どこかであったことのあるような男の子。優希に向かいにいるのは、基弥だった。鋭く睨む目つきが脳裏に焼きつく。なぜだ、なぜ、そこまで、敵意を剥き出しにする。なにか、悪さをしたっていうのか、教えてくれ。
気がつくとコトリがこっちをみつめ、立っていた。零れた涙を両手で拭きながら、じっとみつめてくる。身体を締め付ける基弥の姿は消えていた。
「ごめんなさい……」
コトリは謝った。潤んだ瞳で寂しげに謝ってきた。
枯れかけた一輪の花を手にして、謝ってきた。白い花柄のドレスが光に反射して眩しい。

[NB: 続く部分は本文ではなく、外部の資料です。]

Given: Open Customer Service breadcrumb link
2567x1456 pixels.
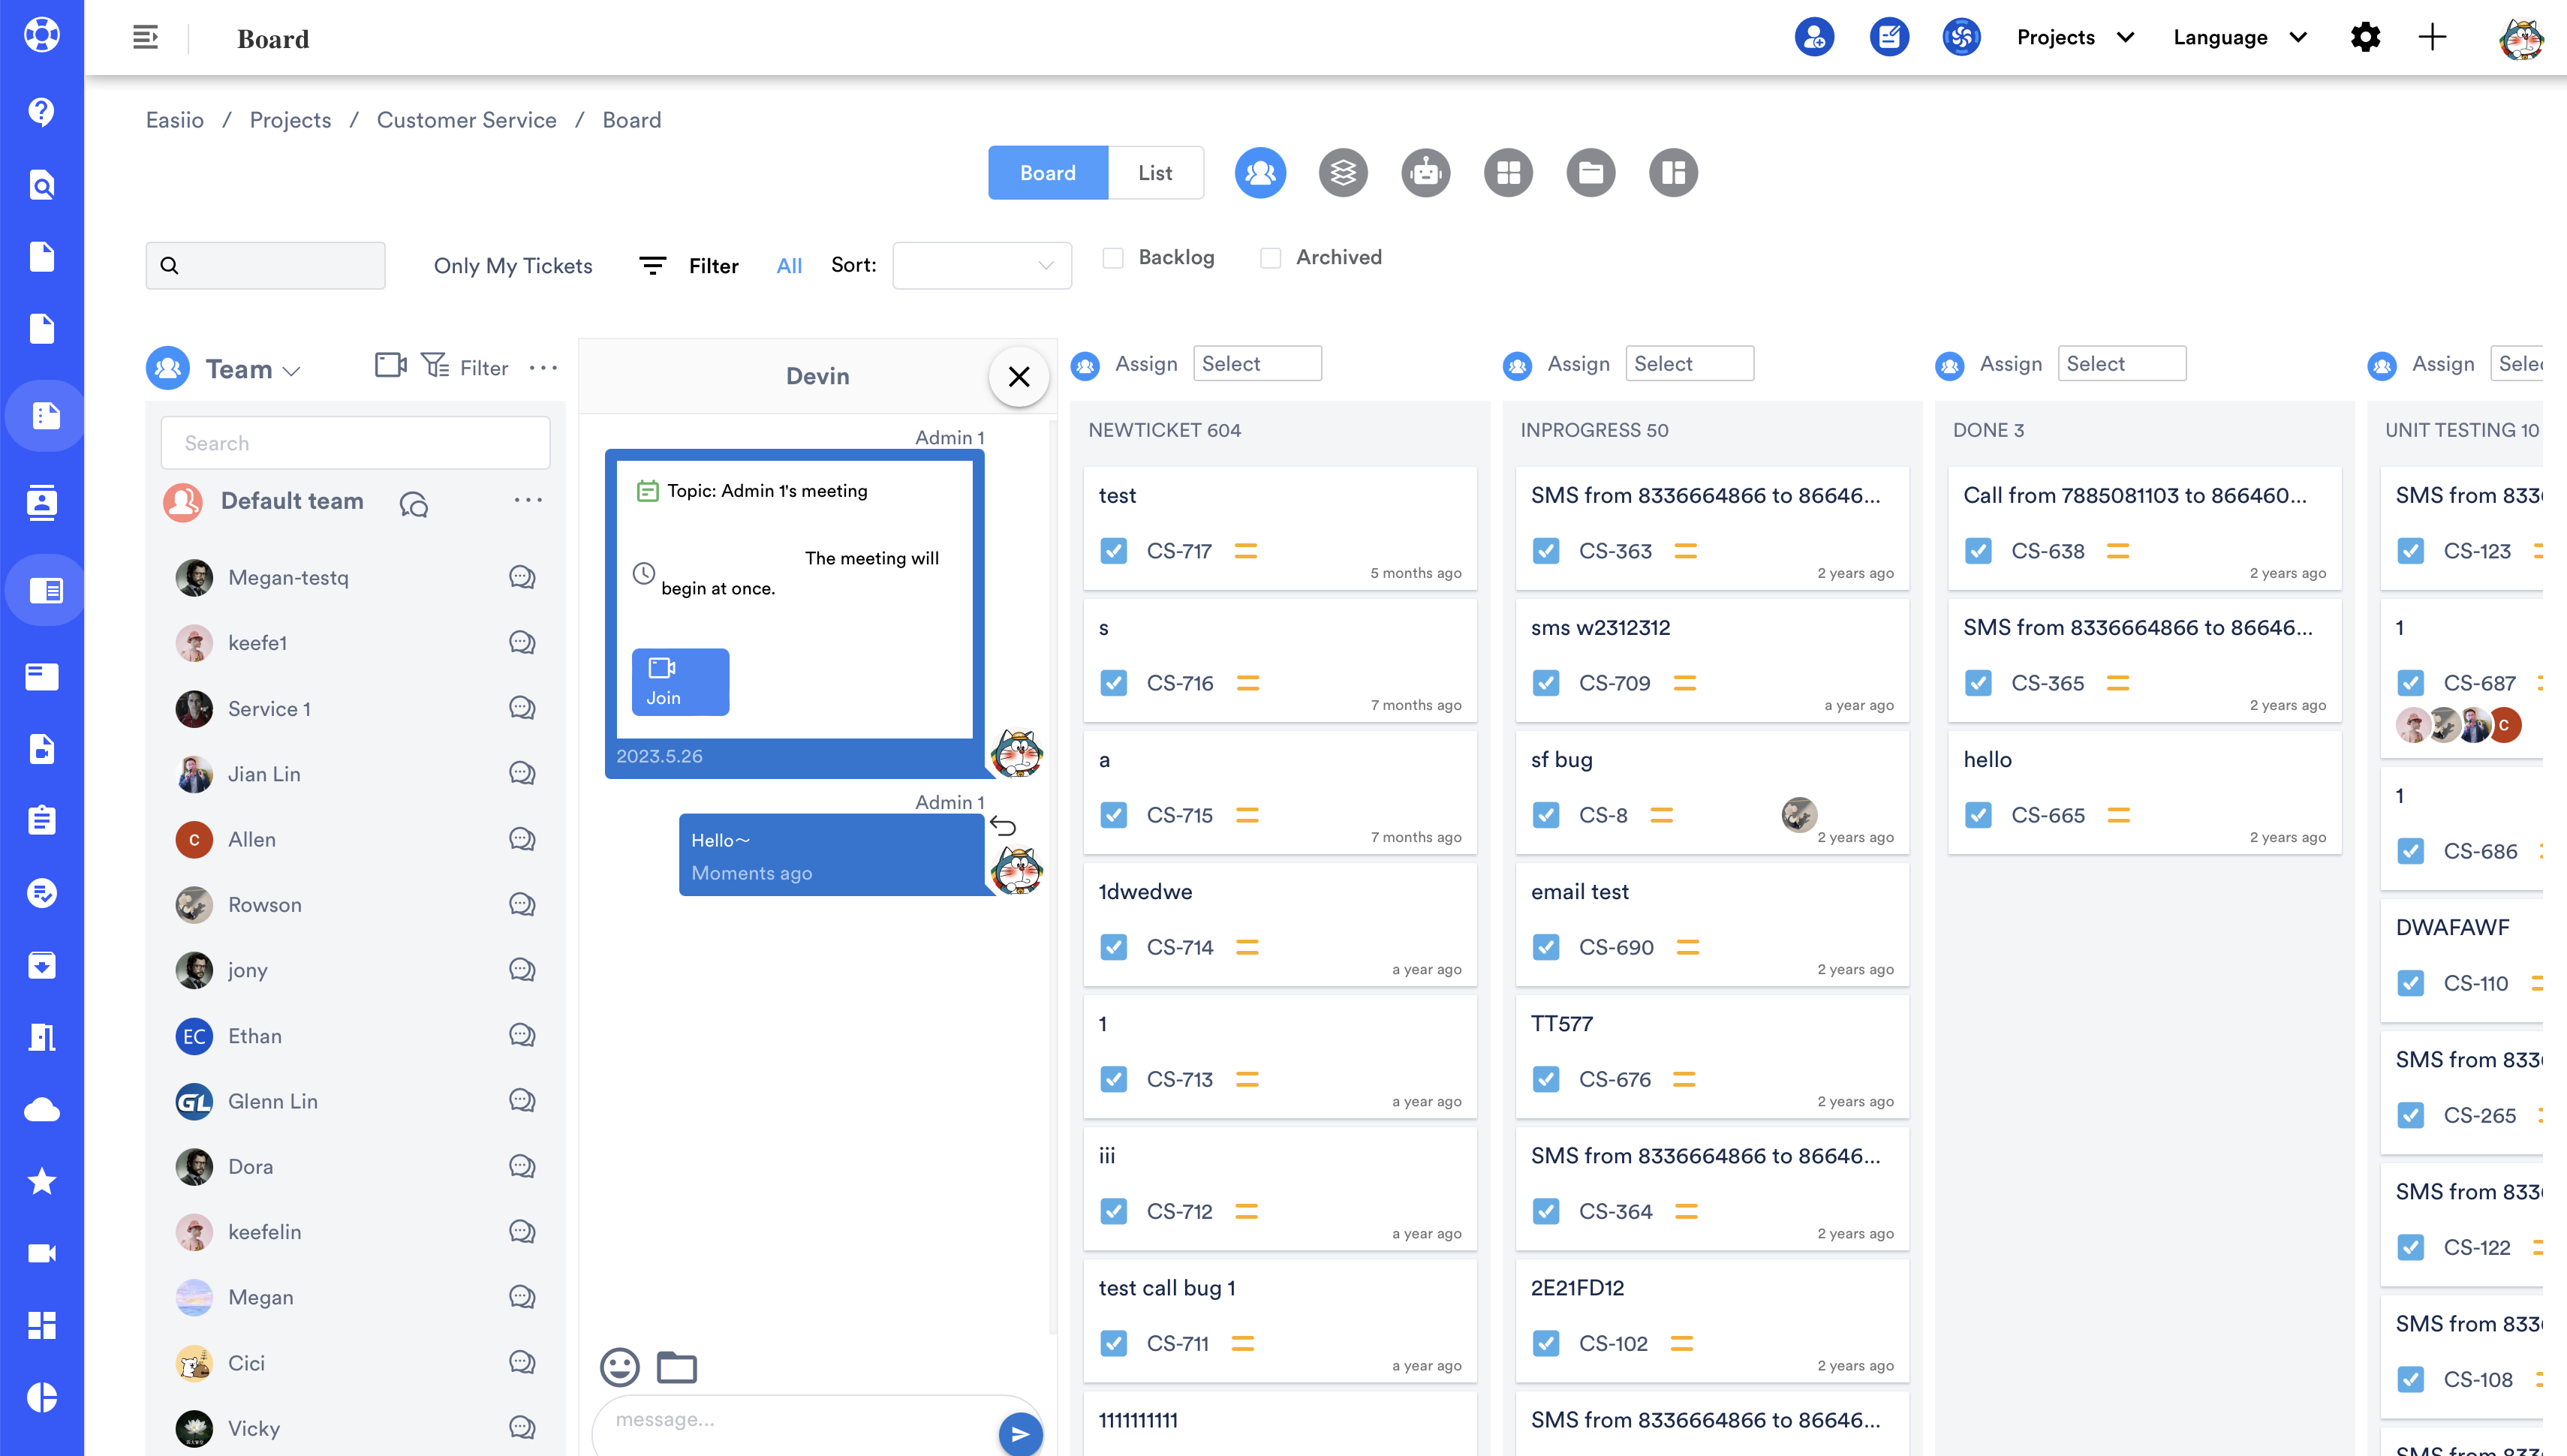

印象的な大きな碧い瞳が涙で濡れている。キラリと瞳が瞬いたと同時に、瞳から頬へとスゥーッと一滴の涙が零れて一輪の花に落ちた。
なぜ、謝るのだろう?
理由はわからないが、謝ってくる。なんども、なんども。
「ごめんなさい……」と。
ごめんなさいのあとに続く言葉があったような気がするが、その言葉がなぜか聞こえてこなかった。
ウェーブがかかったショートカットの黒髪が、そよ風に揺れていた。小さなぷっくりとした唇が、ゆっくりとまた動く。間違いなくコトリだ。
「ごめんなさい」と呟く。
優希は、見た。コトリの言葉の先に、基弥の姿を見た。コトリは基弥に謝っている。
なぜ?
枯れかけた一輪の花を、手渡していた。基弥は、一瞬、安らかな顔を見せていた。が、すぐに、向きを変え、睨みつけてきた。
「おまえが、泣かせたのか!」
「ち、違う、よ」
なぜ? どうして、そうなる。
コトリは基弥の手を掴もうと手を伸ばしていた。基弥はその手をすり抜け、向かってくる。違うって、違うって。
優希は身動きが取れないまま、強い光の矢が目を貫いた。手を翳し、迫り来る基弥を眇め見た。シルエットの基弥に、もうひとつのシルエットが浮かんだ。猫、だろうか。二つのシルエットは止まって見える。どうなっている?
そう思った瞬間、基弥の姿は目映い光の渦に、掻き消された。猫とともに。コトリがどうなったのか、わからない。一緒に姿を消したのだろうか。疑問は膨れ上がる。
照明弾でも打ち込まれたのか、また、目を貫くような閃光が襲う。